According to the U.S. National Institutes of Health (NIH), type 2 diabetes directly contributes to the following conditions:

  • Heart disease and stroke. Adults with diabetes have death rates due to heart disease that are 2 to 4 times greater than rates for adults without diabetes. The risk for stroke is 2 to 4 times higher among individuals with diabetes.
  • High blood pressure. About 73% of adults with diabetes have blood pressures greater than 130/80 mmHg.
  • Blindness. Diabetes is the leading cause of new cases of blindness among adults aged 20 to 74.
  • Kidney disease. Diabetes is the leading cause of kidney failure; 150,000 people with diabetes live on chronic dialysis or with a kidney transplant.
  • Nervous system disease. Over 50% of individuals with diabetes have impaired sensation or pain in the feet or hands, slowed digestion in the stomach, carpal tunnel syndrome, and other nerve problems. A severe form of diabetic nerve disease is a major factor in lower-extremity amputations.
  • Amputation. Of nontraumatic lower-limb amputations, 60% occur among individuals with diabetes.
  • Dental disease. About one-third of individuals with diabetes have severe periodontal diseases with loss of gum attachment to the teeth measuring 5 mm or more.
  • Pregnancy complication. Mothers with diabetes have a greater number of spontaneous abortions, and their babies have an increased risk of major birth defects and of developing diabetes later in life.
  • Immune system disorder. People with diabetes have a reduced ability to reject bacterial and viral infections and are more likely to die from pneumonia or influenza than are people who do not have diabetes.

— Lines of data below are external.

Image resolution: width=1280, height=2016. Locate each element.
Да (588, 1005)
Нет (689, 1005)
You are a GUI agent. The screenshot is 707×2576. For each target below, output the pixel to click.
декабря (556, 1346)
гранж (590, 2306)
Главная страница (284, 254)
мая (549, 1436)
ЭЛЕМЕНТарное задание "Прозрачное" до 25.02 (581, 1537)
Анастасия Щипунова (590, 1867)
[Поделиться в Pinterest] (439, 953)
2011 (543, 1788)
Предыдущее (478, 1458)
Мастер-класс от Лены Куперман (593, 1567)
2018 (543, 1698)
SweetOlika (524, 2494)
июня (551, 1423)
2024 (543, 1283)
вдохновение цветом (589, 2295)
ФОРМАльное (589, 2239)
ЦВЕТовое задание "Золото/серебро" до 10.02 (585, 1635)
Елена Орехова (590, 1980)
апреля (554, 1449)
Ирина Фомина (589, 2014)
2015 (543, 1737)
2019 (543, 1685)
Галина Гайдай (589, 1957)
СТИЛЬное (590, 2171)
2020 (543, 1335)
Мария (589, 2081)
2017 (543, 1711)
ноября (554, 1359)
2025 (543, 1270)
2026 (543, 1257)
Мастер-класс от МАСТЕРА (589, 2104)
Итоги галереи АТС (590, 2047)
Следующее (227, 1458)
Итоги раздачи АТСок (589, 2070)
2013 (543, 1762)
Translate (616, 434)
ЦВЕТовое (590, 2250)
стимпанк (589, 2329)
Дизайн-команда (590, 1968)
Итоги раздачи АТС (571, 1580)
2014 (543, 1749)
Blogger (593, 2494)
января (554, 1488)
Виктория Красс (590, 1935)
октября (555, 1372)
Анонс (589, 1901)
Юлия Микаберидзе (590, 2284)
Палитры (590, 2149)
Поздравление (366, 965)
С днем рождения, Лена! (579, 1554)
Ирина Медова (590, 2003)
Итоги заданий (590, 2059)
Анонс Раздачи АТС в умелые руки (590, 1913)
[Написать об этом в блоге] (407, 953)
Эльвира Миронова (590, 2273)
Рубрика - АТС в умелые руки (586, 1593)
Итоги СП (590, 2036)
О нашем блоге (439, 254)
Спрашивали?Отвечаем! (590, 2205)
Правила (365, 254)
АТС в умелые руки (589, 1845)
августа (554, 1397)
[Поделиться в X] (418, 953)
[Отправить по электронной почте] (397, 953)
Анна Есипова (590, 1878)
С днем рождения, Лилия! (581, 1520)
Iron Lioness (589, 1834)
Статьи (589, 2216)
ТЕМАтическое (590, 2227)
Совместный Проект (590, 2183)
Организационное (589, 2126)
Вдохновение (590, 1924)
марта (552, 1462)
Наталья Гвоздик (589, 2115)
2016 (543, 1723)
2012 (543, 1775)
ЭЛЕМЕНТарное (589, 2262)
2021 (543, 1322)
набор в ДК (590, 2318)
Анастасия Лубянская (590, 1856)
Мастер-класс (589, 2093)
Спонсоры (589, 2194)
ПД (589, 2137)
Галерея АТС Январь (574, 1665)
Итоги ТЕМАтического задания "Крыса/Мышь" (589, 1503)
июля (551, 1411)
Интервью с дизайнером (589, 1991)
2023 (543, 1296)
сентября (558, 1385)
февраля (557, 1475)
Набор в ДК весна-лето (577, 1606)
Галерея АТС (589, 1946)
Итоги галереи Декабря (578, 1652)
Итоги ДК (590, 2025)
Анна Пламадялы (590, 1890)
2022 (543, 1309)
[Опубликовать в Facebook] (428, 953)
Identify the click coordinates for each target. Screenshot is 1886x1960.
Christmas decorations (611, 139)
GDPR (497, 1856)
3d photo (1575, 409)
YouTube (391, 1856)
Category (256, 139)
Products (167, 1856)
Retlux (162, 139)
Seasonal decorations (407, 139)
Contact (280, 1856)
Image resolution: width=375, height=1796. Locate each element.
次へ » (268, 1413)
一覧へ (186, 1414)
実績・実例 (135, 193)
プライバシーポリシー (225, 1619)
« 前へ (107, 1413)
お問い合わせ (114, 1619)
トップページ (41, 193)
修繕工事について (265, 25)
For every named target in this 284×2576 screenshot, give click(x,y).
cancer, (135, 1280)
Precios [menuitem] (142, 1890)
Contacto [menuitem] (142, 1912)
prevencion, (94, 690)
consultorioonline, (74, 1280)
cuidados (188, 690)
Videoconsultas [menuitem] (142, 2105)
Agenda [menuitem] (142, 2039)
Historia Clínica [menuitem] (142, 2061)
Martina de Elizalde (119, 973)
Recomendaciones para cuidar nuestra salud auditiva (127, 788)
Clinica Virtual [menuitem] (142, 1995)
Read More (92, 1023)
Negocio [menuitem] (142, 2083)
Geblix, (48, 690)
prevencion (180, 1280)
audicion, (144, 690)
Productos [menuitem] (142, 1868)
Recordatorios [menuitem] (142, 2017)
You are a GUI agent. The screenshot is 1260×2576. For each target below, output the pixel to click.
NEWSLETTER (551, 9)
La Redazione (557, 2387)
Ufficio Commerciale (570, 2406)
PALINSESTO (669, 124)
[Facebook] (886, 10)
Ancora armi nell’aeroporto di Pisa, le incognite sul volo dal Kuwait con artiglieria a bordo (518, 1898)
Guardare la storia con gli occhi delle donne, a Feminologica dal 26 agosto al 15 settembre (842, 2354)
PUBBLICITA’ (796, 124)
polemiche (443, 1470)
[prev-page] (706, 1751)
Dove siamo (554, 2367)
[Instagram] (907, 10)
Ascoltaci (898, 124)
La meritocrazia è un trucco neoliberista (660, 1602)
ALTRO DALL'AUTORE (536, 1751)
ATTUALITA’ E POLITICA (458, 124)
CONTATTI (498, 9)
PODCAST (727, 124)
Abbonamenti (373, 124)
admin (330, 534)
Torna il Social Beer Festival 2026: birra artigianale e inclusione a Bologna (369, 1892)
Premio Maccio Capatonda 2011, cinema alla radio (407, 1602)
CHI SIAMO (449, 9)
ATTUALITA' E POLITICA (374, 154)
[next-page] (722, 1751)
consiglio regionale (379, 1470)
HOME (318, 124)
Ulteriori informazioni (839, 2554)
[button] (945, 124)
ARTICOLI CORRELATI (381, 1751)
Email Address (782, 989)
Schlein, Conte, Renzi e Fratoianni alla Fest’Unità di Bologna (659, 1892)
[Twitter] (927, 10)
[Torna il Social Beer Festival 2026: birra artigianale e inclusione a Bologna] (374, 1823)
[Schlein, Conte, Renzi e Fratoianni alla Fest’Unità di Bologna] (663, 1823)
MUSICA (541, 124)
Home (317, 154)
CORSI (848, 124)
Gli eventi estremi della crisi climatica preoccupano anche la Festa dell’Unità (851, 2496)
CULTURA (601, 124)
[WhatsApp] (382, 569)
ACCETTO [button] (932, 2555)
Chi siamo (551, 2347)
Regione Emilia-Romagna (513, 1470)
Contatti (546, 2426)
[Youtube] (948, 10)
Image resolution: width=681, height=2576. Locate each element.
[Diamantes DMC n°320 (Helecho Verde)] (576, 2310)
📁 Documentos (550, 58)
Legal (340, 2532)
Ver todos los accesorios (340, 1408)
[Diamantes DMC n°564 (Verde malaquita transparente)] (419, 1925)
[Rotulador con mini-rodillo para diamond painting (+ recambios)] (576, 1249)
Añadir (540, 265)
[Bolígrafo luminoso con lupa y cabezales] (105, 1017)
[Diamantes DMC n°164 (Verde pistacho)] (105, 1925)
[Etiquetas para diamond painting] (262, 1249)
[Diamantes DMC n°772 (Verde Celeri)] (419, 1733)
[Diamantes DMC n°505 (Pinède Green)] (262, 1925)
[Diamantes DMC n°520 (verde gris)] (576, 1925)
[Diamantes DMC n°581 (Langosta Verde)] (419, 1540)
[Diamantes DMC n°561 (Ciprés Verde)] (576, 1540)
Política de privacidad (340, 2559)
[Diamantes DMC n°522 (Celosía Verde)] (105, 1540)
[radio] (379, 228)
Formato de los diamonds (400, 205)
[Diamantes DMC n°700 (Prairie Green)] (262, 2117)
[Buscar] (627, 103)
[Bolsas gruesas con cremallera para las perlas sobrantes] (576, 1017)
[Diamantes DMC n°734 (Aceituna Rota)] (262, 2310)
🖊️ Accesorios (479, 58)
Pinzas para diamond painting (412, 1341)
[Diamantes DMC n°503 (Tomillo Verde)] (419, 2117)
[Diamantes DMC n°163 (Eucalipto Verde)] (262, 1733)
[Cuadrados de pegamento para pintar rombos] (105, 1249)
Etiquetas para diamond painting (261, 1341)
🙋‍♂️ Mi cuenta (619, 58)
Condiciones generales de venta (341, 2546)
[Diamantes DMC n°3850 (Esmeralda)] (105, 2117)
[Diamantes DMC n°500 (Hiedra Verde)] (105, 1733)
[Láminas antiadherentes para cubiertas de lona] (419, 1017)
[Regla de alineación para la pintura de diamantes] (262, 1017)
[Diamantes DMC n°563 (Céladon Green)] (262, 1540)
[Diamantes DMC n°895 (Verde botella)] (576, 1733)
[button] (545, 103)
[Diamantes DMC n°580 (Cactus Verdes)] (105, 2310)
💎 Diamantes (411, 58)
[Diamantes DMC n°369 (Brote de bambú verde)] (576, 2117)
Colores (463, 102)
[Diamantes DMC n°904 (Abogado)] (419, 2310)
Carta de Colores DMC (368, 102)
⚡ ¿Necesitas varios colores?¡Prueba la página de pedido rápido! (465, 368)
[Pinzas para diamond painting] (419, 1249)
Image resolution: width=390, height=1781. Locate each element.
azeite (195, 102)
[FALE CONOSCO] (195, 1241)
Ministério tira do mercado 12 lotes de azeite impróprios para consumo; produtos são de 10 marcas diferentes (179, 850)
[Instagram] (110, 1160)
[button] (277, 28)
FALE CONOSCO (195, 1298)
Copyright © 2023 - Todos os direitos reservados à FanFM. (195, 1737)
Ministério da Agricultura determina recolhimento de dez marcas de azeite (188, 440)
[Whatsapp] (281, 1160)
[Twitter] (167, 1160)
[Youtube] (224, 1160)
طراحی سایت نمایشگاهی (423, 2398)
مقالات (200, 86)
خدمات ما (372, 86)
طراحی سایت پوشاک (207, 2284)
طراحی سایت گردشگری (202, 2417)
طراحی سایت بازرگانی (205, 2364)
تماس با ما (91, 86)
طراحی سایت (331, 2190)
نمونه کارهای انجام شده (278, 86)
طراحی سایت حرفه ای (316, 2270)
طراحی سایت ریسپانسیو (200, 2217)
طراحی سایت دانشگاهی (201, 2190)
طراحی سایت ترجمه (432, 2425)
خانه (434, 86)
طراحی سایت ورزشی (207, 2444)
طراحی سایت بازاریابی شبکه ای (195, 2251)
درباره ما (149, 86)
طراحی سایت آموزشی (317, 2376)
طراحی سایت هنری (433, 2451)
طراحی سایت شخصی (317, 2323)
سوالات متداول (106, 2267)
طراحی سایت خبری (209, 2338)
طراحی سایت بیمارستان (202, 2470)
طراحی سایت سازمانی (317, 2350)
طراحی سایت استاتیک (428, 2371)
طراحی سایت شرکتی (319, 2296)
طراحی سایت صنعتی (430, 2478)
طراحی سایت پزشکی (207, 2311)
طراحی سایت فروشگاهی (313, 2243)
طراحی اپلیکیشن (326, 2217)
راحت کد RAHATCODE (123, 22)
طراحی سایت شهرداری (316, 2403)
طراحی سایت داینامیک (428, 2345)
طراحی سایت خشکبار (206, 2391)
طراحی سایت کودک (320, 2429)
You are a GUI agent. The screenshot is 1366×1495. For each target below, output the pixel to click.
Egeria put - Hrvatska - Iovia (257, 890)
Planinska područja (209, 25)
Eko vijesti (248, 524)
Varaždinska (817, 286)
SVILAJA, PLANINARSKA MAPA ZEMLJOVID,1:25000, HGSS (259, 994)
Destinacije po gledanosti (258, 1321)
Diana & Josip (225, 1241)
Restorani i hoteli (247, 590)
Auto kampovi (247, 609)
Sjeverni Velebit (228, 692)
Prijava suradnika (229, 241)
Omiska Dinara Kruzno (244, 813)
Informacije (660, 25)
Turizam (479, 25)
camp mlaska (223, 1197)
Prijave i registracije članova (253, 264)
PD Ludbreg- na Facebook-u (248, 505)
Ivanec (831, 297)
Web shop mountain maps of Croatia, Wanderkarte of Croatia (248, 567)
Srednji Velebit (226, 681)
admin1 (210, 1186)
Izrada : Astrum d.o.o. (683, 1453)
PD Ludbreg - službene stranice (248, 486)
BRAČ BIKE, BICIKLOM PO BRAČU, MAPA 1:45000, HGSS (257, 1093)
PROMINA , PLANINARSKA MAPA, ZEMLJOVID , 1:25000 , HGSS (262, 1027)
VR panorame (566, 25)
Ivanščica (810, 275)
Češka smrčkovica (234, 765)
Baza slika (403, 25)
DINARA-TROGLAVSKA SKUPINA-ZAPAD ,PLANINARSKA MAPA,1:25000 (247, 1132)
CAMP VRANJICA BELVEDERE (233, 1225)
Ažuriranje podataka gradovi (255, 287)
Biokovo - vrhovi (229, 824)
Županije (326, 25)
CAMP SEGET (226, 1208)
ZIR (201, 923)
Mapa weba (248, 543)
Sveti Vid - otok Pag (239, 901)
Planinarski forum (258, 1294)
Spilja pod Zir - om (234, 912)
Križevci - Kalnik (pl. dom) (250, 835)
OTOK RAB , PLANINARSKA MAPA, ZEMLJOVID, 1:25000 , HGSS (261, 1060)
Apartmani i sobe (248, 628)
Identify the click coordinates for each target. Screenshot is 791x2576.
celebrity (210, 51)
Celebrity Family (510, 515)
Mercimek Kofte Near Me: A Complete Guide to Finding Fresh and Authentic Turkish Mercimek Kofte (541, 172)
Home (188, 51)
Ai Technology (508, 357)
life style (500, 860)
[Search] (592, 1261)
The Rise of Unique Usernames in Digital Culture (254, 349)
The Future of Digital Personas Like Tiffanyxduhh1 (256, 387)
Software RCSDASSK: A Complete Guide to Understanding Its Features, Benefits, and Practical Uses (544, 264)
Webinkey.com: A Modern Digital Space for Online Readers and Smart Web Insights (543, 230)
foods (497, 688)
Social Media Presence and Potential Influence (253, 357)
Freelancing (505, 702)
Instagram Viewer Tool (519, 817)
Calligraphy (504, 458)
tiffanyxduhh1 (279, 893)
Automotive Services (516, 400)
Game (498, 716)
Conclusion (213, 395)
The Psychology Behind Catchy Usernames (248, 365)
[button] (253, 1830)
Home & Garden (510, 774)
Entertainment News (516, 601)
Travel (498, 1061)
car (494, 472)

Besides resulting in associated health costs, diabetes creates tremendous economic costs. In 2002, the American Diabetes Association estimated that the indirect costs of diabetes in the United States were $132 billion U.S. (Hogan, Dall & Nikolov, 2003). Direct expenditures were $92 billion U.S., or about 5% of the nearly $1.9 trillion U.S. annual total health care costs. The medical expenditure for an individual with diabetes was $13,243 U.S., as compared to $2,560 U.S. for those without diabetes. Even when adjusted for differences in age, sex, and race or ethnicity, medical expenditures were about 2.5 times higher in an individual with diabetes than in a person without diabetes. This economic strain leads to other adverse consequences, such as diverting scarce monies from research in order to pay for health care. Biomedical research (and hence funding for the research) is needed to help alleviate the diabetes burden, but at the same time, funds are also needed to treat patients who already have the disease, setting up a vicious cycle. In the United States, the health care industry consumes about $1 in every $6 spent. By 2015, health care will use $1 of every $5 spent, which is a 20% jump. Increasing health care costs will redistribute monies from other areas (including research on diabetes), further lowering the quality of life for most individuals

Eliminating or minimizing the health problems produced by diabetes could significantly improve the quality of life for patients with diabetes and their families while at the same time diminish health care costs and thus enhance economic productivity (Hogan, Dall & Nikolov, 2003, 10). It is in this arena that the old axiom that prevention is better than cure rings truer than ever. One powerful weapon for prevention is to reintroduce physical activity into daily living in order to curb the rise in health care costs.